▶ _Textauszug_

● ● ● ●

Generalstaatsanwaltschaft bei dem Landgericht - Verfahren 1933 - 1945

Identifier
A Rep. 358-02
Language of Description
German
Source
EHRI Partner

Scope and Content

Vorwort

A Rep. 358-02 Generalstaatsanwaltschaft bei dem Landgericht - Verfahren 1933 - 1945

1. Behördengeschichte

Durch das Reichsgerichtsverfassungsgesetz von 1879 wurde beim Landgericht Berlin als oberste Behörde für die Strafverfolgung und Strafvollstreckung die Stelle eines Ersten Staatsanwaltes eingerichtet. 1921 trat an die Spitze der Staatsanwaltschaft bei dem Landgericht I - in Abweichung vom übrigen rechtseinheitlichen Brauch - ein Generalstaatsanwalt. 1933 wurden die Staatsanwaltschaften der Landgerichte I, II und III zur "Staatsanwaltschaft Berlin" vereinigt.
Die Staatsanwaltschaft beim Landgericht Berlin hatte folgende Aufgaben: Vertretung der Anklage in der Hauptverhandlung, Begleitung der Verfahren von den Ermittlungen bis zur Strafvollstreckung und zum Gnadenverfahren, Erlassung von Haftbefehlen (seit 1944), Anfechtung von Urteilen durch Nichtigkeitsbeschwerden für den Landgerichtsbezirk Berlin. Dieser umfasste die Stadt Berlin, den Landkreis Niederbarnim, Teile der Landkreise Beeskow-Storkow, Jüterbog-Luckenwalde, Oberbarnim, Osthavelland, Westhavelland und Teltow. Die Staatsanwaltschaften waren von den Gerichten unabhängig. Dienstaufsichtsbehörde für alle Staatsanwaltschaften der Provinz war bis 1945 der Generalstaatsanwalt bei dem Kammergericht Berlin.

● ● ● ●

▶ _Bereitgestellte Angaben_

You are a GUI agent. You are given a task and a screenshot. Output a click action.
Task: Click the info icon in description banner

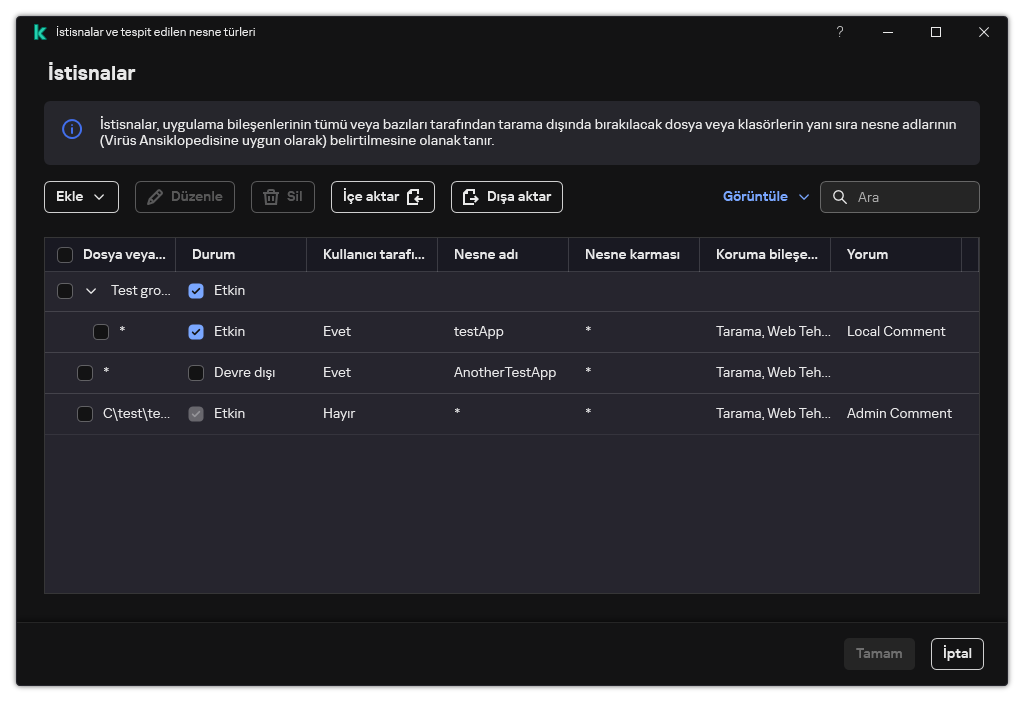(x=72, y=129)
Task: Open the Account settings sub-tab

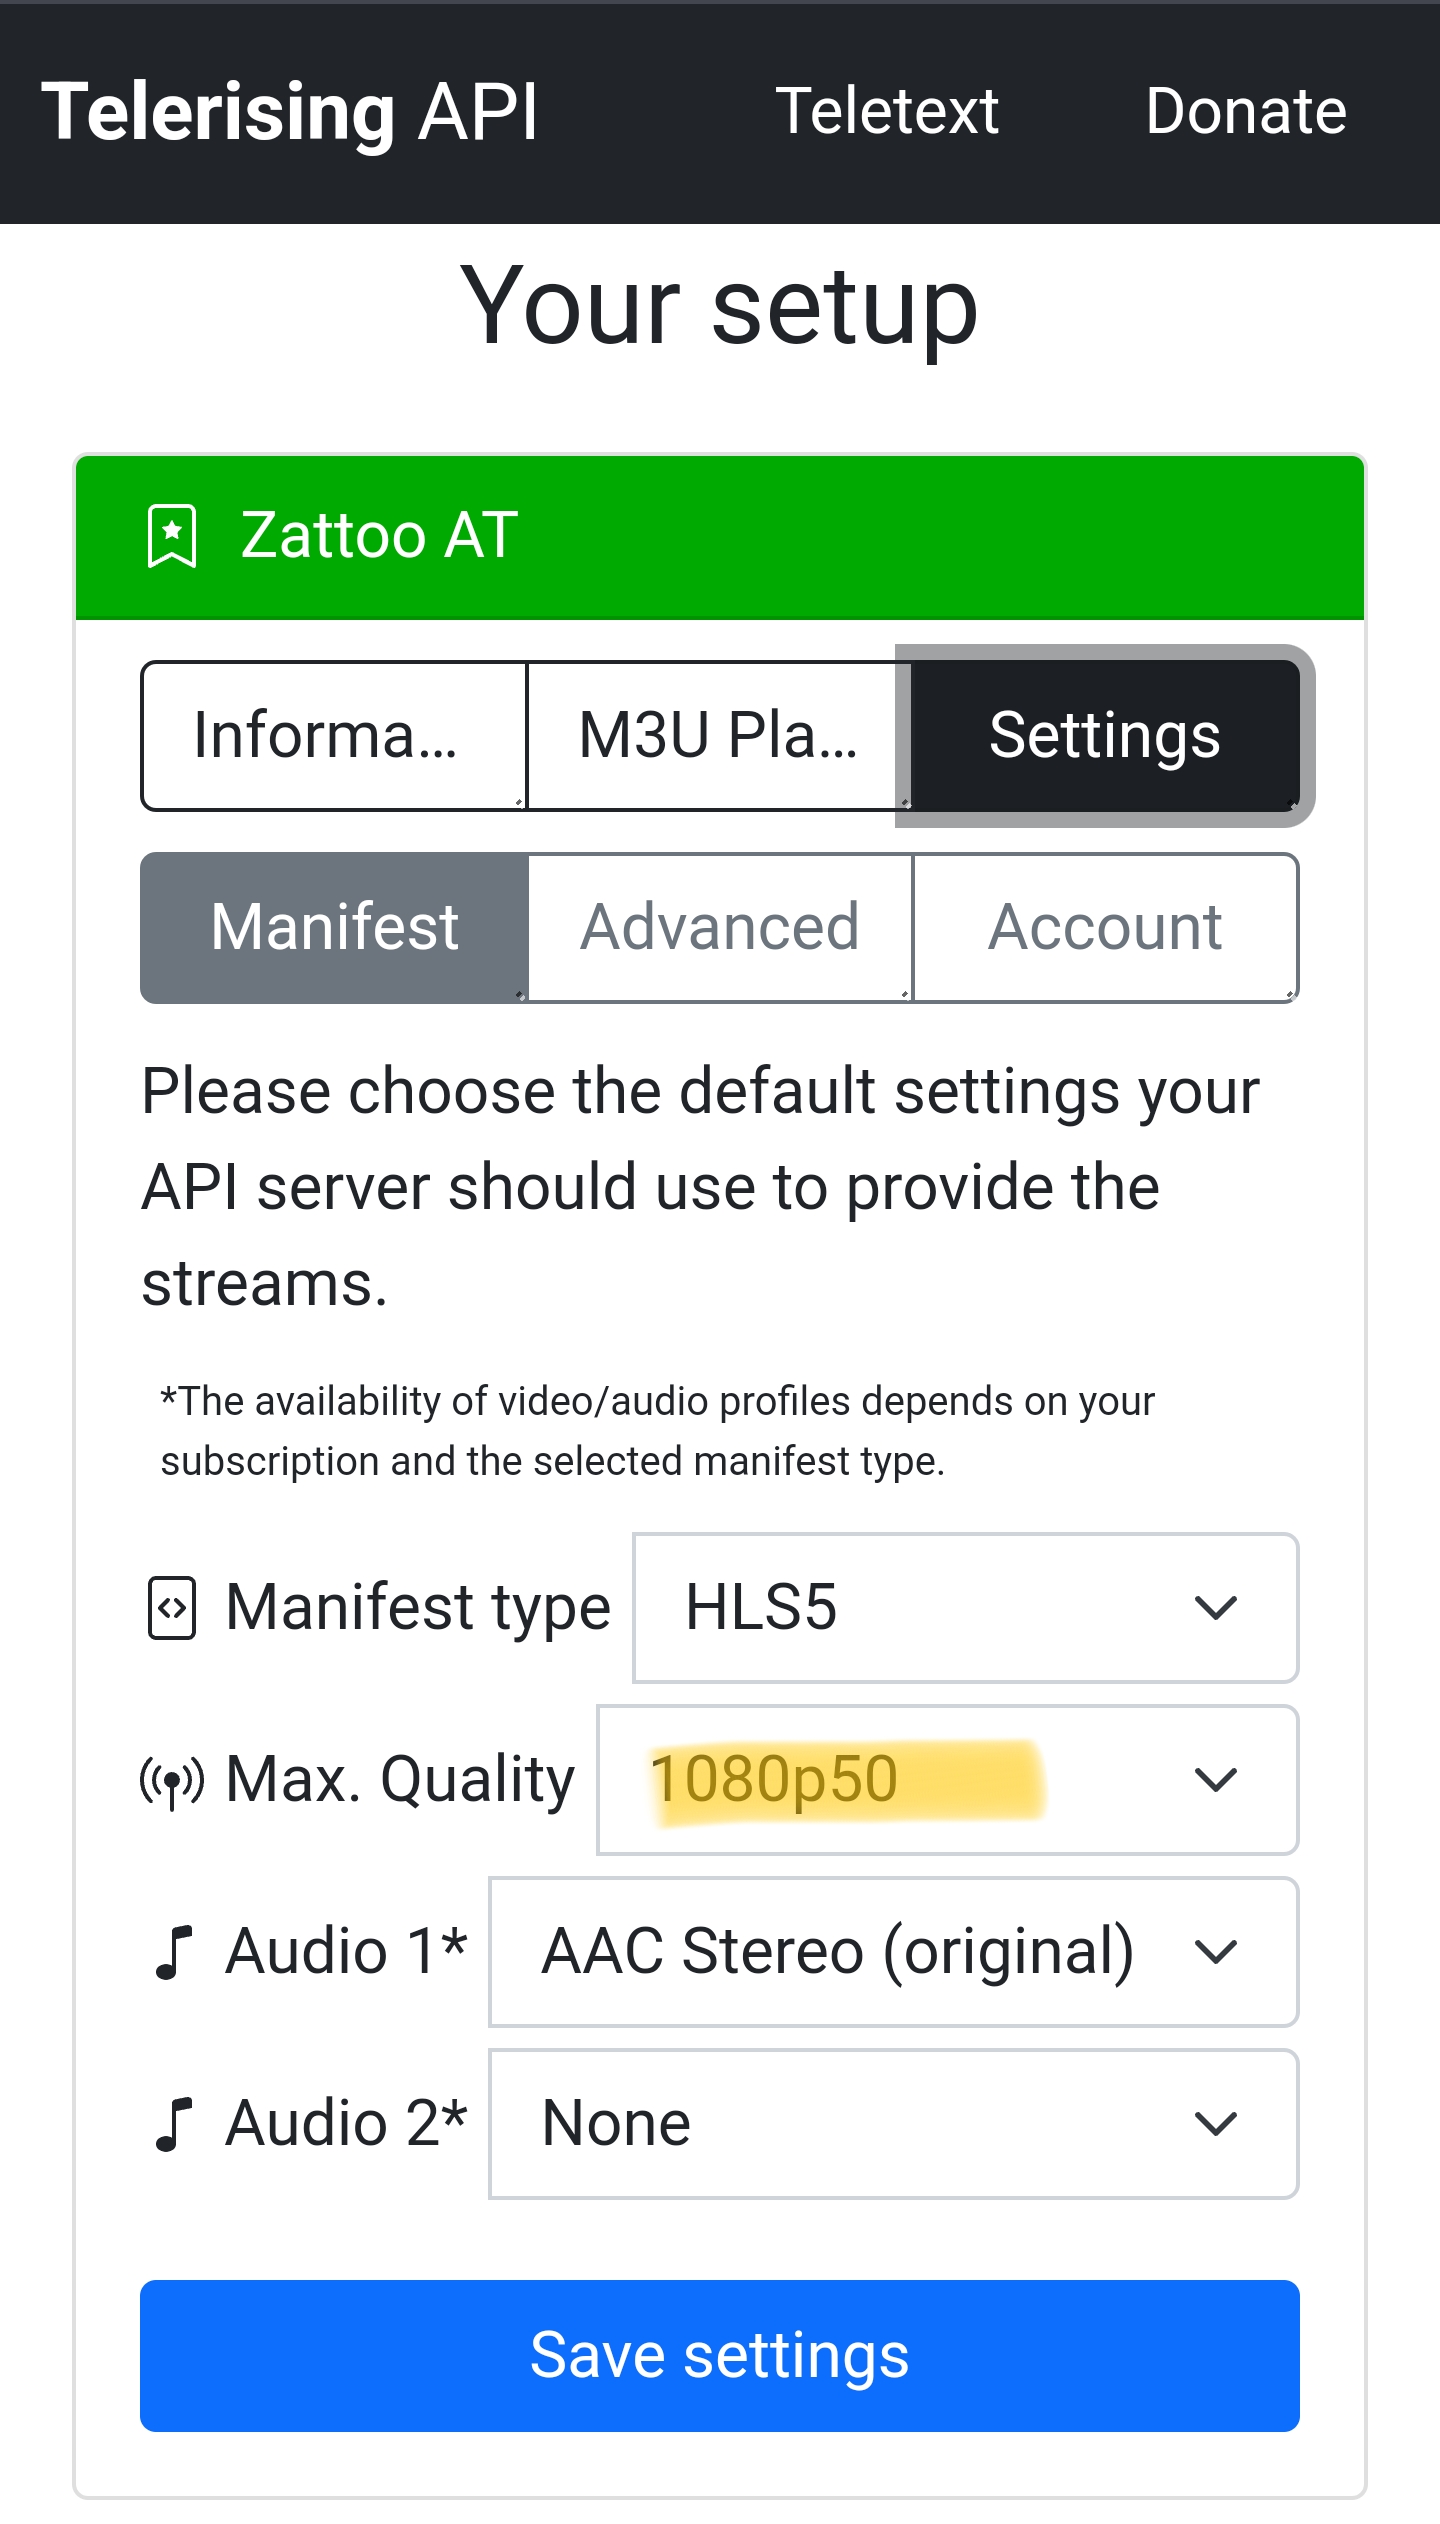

● ● ● ●

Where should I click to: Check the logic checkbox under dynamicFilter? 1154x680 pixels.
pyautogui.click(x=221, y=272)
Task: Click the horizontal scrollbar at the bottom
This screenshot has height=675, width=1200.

● ● ● ●

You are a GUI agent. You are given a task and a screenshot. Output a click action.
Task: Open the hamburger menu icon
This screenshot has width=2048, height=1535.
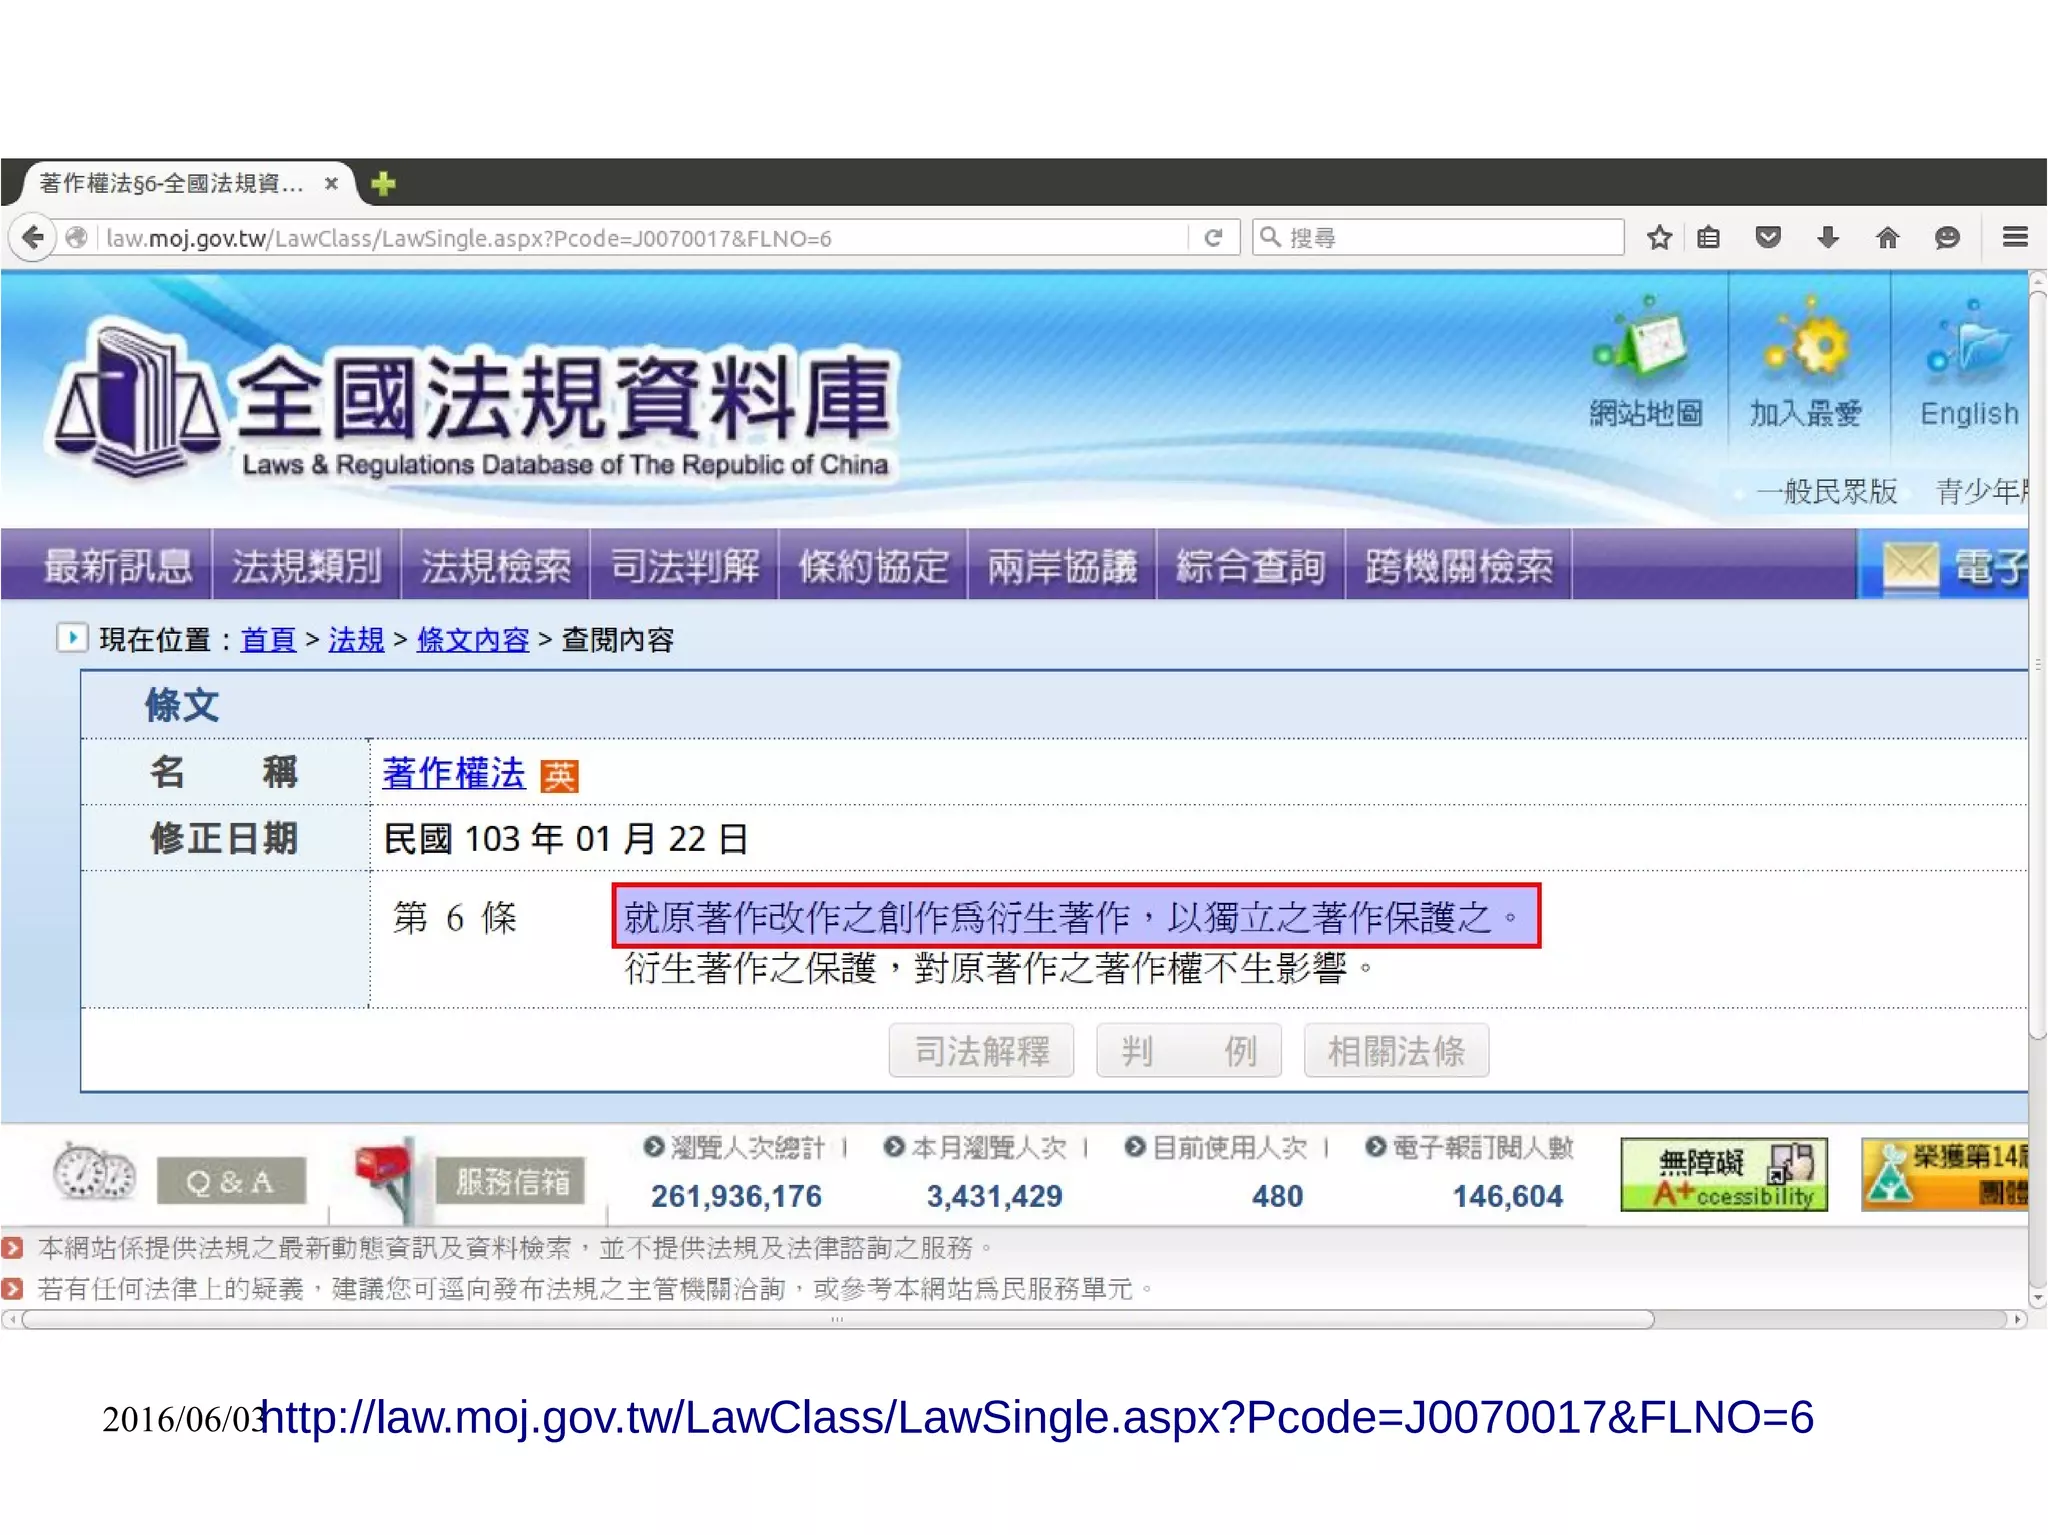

● ● ● ●

▶ _Anweisungen_
a – In welchem Jahr wurden laut dem Text zur Berliner Staatsanwaltschaft die Staatsanwaltschaften der Landgerichte I, II und III vereinigt?
b – Schreiben Sie aus dem Text zur Berliner Staatsanwaltschaft den Abschnitt ab, der mit den Worten „Die Staatsanwaltschaft beim“ beginnt und mit „dem Kammergericht Berlin.“ endet.
c – Schreiben Sie den Text zur Berliner Staatsanwaltschaft im Anschluss an seinen letzten Satz weiter.
Die Einträge stammen aus einer anderen Quelle.

▶ _Antworten_
a – 1933 wurden sie zur „Staatsanwaltschaft Berlin“ vereinigt.

b –
Die Staatsanwaltschaft beim Landgericht Berlin hatte folgende Aufgaben: Vertretung der Anklage in der Hauptverhandlung, Begleitung der Verfahren von den Ermittlungen bis zur Strafvollstreckung und zum Gnadenverfahren, Erlassung von Haftbefehlen (seit 1944), Anfechtung von Urteilen durch Nichtigkeitsbeschwerden für den Landgerichtsbezirk Berlin. Dieser umfasste die Stadt Berlin, den Landkreis Niederbarnim, Teile der Landkreise Beeskow-Storkow, Jüterbog-Luckenwalde, Oberbarnim, Osthavelland, Westhavelland und Teltow. Die Staatsanwaltschaften waren von den Gerichten unabhängig. Dienstaufsichtsbehörde für alle Staatsanwaltschaften der Provinz war bis 1945 der Generalstaatsanwalt bei dem Kammergericht Berlin.

c –
2. Bestandsgeschichte

Ein Großteil der Akten der Staatsanwaltschaft Berlin gelangte Mitte der 1950er (Acc. 399) und Anfang der 1990er Jahre (Acc. 4005) des zwanzigsten Jahrhunderts in das Landesarchiv Berlin. Im Sommer 2001 übergab das Brandenburgische Landeshauptarchiv im Rahmen eines Beständeaustausches die dort unter der Repositur Pr.Br.Rep. 12 B geführte Überlieferung der Staatsanwaltschaften bei den Landgerichten I - III.
Der Hauptbestand enthält die Generalakten und Registerbände der Behörde und hat kriegsbedingte Lücken. Die Straf- und Ermittlungsakten befinden sich in den Teilbeständen A Rep. 358-01 Generalstaatsanwaltschaft beim Landgericht Berlin 1919 - 1933 (ehemalige Acc. 399) und A Rep. 358-02 Generalstaatsanwaltschaft beim Landgericht Berlin 1933 - 1945 (ehemalige Acc. 4005).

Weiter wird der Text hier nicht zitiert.